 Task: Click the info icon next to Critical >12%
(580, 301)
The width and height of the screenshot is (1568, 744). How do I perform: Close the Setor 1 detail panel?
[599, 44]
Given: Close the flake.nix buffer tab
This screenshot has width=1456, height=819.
------------------------------------------------------------------------
§ TASK BRIEF
From the line containing "The width and" down to the last line of the records above, print every line exactly, with both ends kept.

§ ANSWER FOR THE TASK
The width and height of the screenshot is (1568, 744). How do I perform: Close the Setor 1 detail panel?
[599, 44]
Given: Close the flake.nix buffer tab
This screenshot has width=1456, height=819.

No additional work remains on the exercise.